Entering into a P3 partnership, where a private sector consortium would design, build, finance and operate the plant in exchange for Metro covering some initial capital outlay, would have been much more inviting, added Mussatto, if there weren't already existing sewage treatment plants in Metro's fold.

The design-build-finance model — where Metro will partner with a single entity for plant construction and design — also includes a two-year warranty. Mussatto said this arrangement will allow Metro to hold back paying the final $50 million for the project until they have assurances that any "bugs" have been worked out.
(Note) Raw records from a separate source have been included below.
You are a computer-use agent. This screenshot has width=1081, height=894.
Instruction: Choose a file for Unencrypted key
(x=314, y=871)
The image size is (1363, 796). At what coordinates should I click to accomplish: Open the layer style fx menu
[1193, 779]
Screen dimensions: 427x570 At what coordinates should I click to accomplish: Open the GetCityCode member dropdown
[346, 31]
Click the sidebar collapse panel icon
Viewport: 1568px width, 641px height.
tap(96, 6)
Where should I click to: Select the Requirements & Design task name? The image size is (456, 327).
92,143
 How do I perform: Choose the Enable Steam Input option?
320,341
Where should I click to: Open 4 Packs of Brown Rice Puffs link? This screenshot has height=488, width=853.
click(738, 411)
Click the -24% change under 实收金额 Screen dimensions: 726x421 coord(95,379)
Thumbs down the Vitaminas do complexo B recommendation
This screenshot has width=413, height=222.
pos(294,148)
In terms of financing for the project, Metro is vying for federal support from the recently announced $14-billion Building Canada Fund, to be allocated over 10 years for infrastructure projects across the country.

Potential Building Canada projects valued at over $100 million, including Metro's wastewater plant project, are automatically subject to screening for P3 procurement. Explained Mussatto, the P3 Canada Fund would cover a maximum of 25 per cent of the project's cost, compared to the 33 per cent funding Building Canada could potentially offer Metro.

"So we are going to get the best dollar from the federal government — and, hopefully, the provincial government with the Building Canada Fund," said Mussatto.

The application process for that funding is expected to open in the spring, but for now Mussatto is confident the North Shore's wastewater treatment plant project is on the federal government's radar.

"We are best positioned [for this funding], better than anybody else in this regard for this," said Mussatto.

Concurrently, Metro is lobbying the provincial government to declare the project a provincial priority.

"And we have had some very good feedback so far," said Mussatto.

Ultimately, North Shore residents want to know when, and by how much, their taxes will increase as a result of the new sewage plant.

"The big construction wouldn't start until about 2017 or 2018, so that's when the big money would be spent," said Mussatto.

It's hard to say, the mayor added, what that tax increase would look like until financing details, including funding commitments from the other governments, are finalized.

"I think it will be manageable," said Mussatto. "It will be an increase, but it will be a manageable increase with the taxpayers here."

Metro's proposed cost-sharing formula for the project asks the three levels of government to each contribute one-third of the funding.

Provincial and federal funding aside, Metro has a rough idea of how much the replacement of the Lions Gate and Iona sewage treatment plants will cost taxpayers.

In November the Metro board approved a cost-sharing model for future capital projects, where benefitting areas pay 30 per cent and the other municipalities chip in the rest.

Under that arrangement, average North Shore annual sewage fees (per capita) are expected to rise from $267 now to $715 by 2030.

The utilities committee's design-build-finance recommedation for the North Shore wastewater treatment plant is being forwarded to Metro's Greater Vancouver Sewerage & Drainage District board meeting on Feb 28 for final endorsement.